Records supplied:
*-*-*

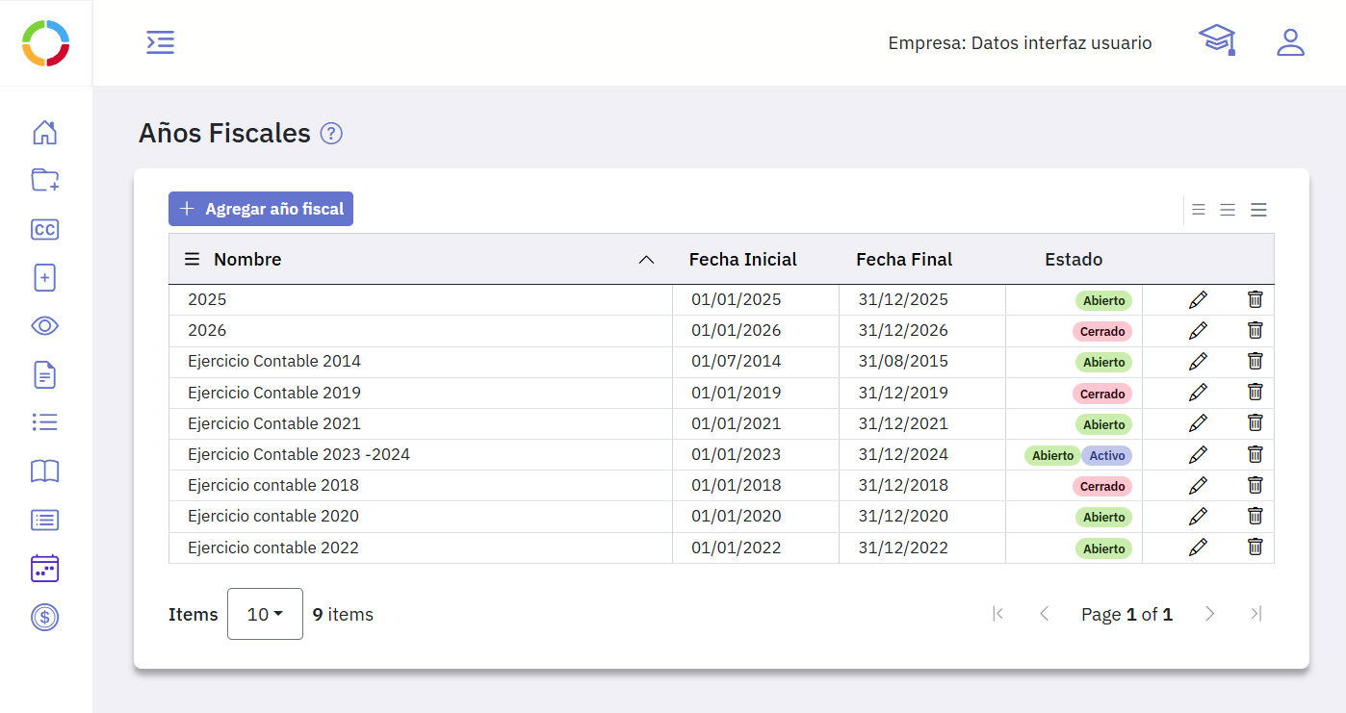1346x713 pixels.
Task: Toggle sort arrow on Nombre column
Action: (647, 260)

*-*-*

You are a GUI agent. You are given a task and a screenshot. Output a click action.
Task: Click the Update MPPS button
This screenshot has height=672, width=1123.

*-*-*

Required work:
Please show the lines in the entries above that hold the string "screenshot".

Response to the task:
You are a GUI agent. You are given a task and a screenshot. Output a click action.
This screenshot has height=672, width=1123.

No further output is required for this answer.